トーハンは、日本出版販売が2025年2月末日でローソンとファミリーマートの出版配送を撤退することを受け、両社との協議に入った。近藤敏貴社長は10月25日、名古屋・中区のANAクラウンプラザホテルグランコート名古屋で行われた中部トーハン会で、自社の物流改革と合わせ、出席した会員書店と出版社に対し理解を求めた。
ローソンとファミリーマートへの配送時期について近藤社長は「25年のいつ頃から始めるかは、現時点ではいえない」と述べた。トーハンは現在、セブン-イレブンなどに配送しているが、ローソンとファミリーマート2社を引き継いだ場合、現状の3倍の店舗数の配送を担うことになる。

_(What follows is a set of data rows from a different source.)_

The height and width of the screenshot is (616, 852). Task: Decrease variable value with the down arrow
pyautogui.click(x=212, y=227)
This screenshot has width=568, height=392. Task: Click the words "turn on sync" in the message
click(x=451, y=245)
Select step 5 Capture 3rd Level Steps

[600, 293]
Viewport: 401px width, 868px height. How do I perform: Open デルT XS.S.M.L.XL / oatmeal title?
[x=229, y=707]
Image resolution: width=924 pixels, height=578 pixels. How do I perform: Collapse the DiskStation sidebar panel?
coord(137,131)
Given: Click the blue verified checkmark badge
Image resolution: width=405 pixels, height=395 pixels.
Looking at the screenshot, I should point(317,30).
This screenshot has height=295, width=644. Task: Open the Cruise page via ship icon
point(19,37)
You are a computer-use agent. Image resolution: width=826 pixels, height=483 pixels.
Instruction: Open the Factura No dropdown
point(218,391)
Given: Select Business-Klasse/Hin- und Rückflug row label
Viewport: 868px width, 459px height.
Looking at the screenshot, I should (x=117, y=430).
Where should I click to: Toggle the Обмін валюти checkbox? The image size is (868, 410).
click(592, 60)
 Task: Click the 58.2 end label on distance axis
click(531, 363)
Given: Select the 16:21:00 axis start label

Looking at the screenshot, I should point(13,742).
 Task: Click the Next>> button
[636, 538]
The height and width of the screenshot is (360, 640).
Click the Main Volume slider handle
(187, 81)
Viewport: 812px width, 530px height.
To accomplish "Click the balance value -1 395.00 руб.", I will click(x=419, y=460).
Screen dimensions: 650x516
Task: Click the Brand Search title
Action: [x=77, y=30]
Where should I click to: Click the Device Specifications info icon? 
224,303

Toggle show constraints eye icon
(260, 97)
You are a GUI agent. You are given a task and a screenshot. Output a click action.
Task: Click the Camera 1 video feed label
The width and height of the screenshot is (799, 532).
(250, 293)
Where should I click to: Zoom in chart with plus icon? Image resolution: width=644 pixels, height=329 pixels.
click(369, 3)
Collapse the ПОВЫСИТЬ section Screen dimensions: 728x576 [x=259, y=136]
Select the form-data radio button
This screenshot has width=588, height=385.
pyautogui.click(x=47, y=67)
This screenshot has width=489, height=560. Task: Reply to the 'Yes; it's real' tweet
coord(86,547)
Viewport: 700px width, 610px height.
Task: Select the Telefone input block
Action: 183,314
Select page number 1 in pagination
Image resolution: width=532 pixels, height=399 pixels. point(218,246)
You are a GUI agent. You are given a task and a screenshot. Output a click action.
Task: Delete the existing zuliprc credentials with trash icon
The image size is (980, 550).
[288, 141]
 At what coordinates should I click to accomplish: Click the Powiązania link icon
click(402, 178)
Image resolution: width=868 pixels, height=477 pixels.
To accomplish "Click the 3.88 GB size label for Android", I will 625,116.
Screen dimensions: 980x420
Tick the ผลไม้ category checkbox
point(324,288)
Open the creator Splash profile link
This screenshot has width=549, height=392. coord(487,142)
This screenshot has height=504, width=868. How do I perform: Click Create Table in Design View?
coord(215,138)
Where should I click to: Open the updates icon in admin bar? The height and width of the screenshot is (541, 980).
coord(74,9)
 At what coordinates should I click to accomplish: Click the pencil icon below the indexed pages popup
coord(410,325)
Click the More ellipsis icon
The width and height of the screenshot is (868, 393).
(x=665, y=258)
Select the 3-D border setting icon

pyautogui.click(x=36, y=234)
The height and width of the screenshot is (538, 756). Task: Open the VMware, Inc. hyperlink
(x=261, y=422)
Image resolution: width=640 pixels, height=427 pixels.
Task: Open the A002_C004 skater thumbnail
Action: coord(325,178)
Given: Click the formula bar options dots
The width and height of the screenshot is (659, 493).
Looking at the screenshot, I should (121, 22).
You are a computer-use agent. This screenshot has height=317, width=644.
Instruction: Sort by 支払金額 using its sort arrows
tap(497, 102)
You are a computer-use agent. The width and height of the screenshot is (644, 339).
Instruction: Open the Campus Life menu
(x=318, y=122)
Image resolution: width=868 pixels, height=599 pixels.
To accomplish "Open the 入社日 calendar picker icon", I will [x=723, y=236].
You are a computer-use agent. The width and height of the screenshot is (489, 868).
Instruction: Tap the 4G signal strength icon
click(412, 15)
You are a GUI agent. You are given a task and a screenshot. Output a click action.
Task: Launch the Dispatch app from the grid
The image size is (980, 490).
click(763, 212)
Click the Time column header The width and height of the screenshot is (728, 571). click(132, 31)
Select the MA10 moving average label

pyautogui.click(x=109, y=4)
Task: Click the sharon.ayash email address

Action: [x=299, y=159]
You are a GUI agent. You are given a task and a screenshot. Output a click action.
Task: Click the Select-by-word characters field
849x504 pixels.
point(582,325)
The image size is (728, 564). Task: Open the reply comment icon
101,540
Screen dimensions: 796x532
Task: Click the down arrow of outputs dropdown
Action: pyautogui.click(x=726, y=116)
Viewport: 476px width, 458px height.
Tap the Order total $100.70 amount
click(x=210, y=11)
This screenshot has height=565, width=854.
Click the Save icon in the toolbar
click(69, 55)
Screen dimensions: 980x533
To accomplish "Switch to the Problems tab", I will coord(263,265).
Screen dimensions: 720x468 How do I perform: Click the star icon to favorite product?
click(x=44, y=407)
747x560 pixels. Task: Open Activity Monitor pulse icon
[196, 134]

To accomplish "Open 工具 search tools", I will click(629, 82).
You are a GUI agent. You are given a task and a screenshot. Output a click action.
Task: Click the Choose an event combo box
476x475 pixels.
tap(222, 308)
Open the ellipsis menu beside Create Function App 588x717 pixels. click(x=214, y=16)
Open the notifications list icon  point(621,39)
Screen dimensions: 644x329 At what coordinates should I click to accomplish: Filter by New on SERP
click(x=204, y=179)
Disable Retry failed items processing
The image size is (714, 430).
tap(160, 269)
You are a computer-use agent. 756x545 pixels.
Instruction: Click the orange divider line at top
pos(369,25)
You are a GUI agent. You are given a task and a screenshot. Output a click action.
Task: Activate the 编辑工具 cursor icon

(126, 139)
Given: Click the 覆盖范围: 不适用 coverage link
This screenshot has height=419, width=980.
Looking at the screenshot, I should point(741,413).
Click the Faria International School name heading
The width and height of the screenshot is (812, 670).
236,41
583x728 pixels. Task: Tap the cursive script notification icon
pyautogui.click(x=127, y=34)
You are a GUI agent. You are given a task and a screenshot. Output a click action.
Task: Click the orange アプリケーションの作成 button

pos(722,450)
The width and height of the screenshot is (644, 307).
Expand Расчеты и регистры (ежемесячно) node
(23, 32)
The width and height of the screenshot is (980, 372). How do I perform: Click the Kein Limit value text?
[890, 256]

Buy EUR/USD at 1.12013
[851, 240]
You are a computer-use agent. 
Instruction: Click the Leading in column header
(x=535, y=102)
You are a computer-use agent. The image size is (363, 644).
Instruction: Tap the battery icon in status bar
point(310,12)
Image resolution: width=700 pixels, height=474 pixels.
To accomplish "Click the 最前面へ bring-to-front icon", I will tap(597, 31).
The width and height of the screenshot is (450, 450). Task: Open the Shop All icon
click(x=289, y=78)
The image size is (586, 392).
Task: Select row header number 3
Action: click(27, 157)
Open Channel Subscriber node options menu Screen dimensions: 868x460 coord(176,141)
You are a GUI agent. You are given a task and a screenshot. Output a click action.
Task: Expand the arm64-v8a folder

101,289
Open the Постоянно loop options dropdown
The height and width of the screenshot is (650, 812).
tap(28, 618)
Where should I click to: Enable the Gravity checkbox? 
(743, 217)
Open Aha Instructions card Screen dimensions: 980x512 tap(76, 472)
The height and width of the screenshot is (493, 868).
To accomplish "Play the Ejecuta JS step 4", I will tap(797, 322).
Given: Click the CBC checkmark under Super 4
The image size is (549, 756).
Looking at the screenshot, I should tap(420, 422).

近藤社長は昨年、「街の本屋さんを元気にして、日本の文化を守る議員連盟」(書店議連)の活動の一環で、岸田文雄首相に提言書を渡した際、出版流通の現状について直接話したという。トーハンでは来年から26年までの中期計画で、出版流通に関してより注力する方針。「コンビニに本売場がなくなった場合、今後の雑誌文化はどうなってしまうのかと危惧している。リスクを冒してでも、コンビニ配送も含め、流通について真剣に取り組んでいきたい」と語った。